ABSTRACT

Women’s economic contributions from unpaid work are hidden. Employment enhances a woman’s well-being and that of her family (role enhancement hypothesis). Employment and second shift domestic work and child and elder care increase a woman’s emotional strain (role overload/strain hypothesis). Single-parent women are most at risk for role overload. Benefits of multiple roles outweigh liabilities. Women’s career achievement is compromised by beliefs related to children and family.

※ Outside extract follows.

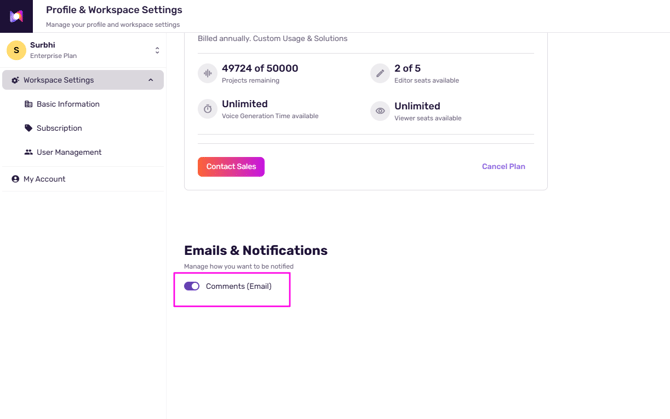The height and width of the screenshot is (419, 670).
Task: Open Basic Information settings page
Action: pyautogui.click(x=68, y=104)
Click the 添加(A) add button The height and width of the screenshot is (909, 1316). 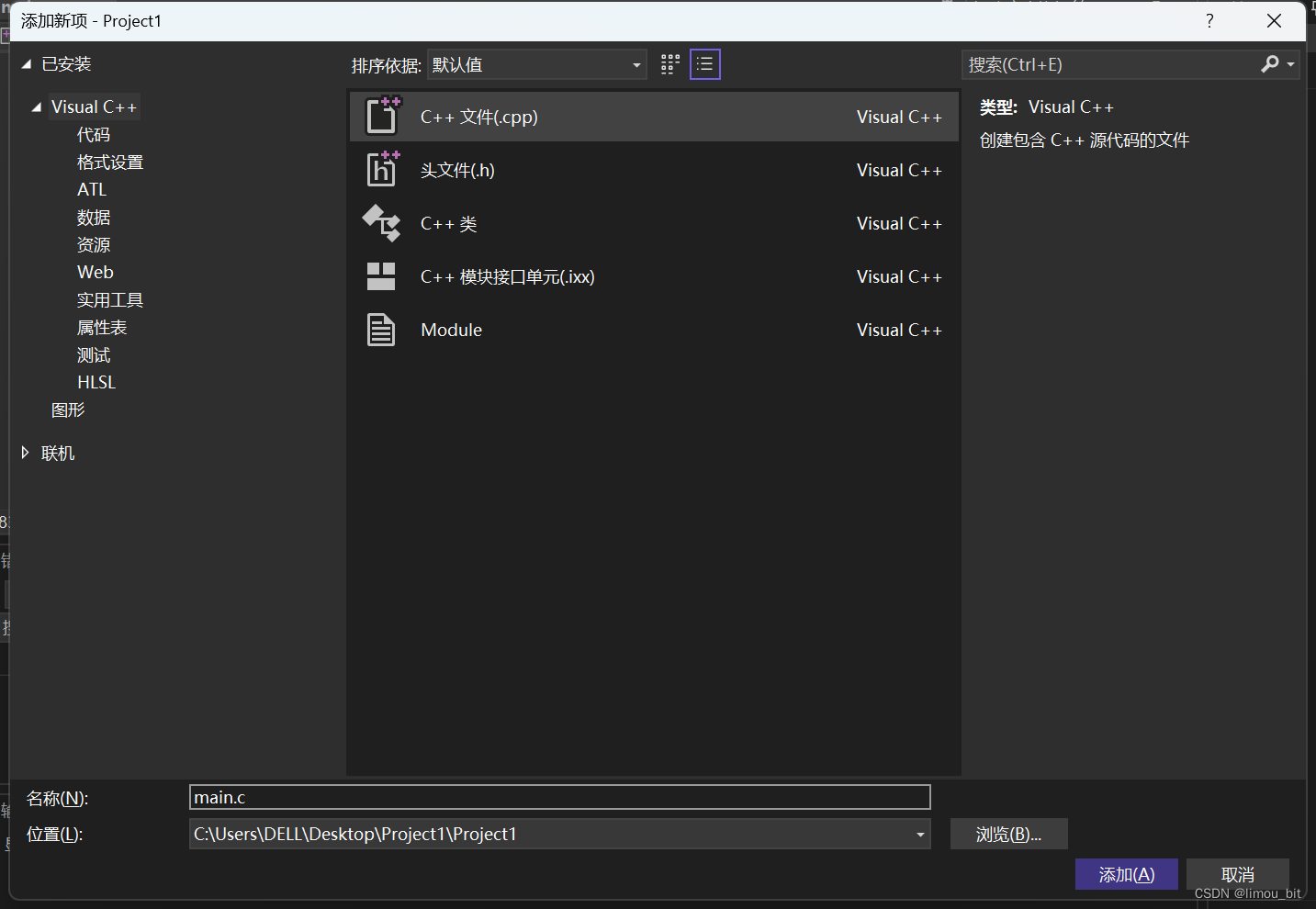1126,874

Legislation helping employed women and families include: Family and Medical Leave Act, Equal Pay Act, Title VII of the 1964 Civil Rights Act. Affirmative action (designed originally to help minority men) and comparable worth initiatives benefit all women. Women comprise half the professions but are in lower paid ones (teaching and social work) compared to men (engineering and financial accounting). Women are clustered in low pay pink-collar clerical and retail sales jobs. Men outran women regardless of race, age, occupation, education, experience, seniority, and region. The gender wage gap is explained by the human capital model, consistent with functionalism, that any pay gap is due to individual choices in jobs. Social constructionism and conflict theory explain the gap due to power differences, cultural beliefs about jobs perceived to be masculine and feminine. . Corporate women’s advancement is thwarted by the glass ceiling (invisible barriers constructed by male management), sexual harassment, and stereotypes about women’s leadership. Women often leave to start their own businesses. Women entrepreneurs enjoy a better work-life balance but usually compete with women in businesses serving women (caring, catering, housecleaning). Corporate deserters become stockbrokers and financial managers. Microenterprise (microcredit) was designed to benefit poor women in developing countries but recent changes ushering in neoliberal globalization tied to for profit banking are undermining it. If these obstacles are reduced, microcredit can be reignited as steps to empowerment and poverty reduction for women.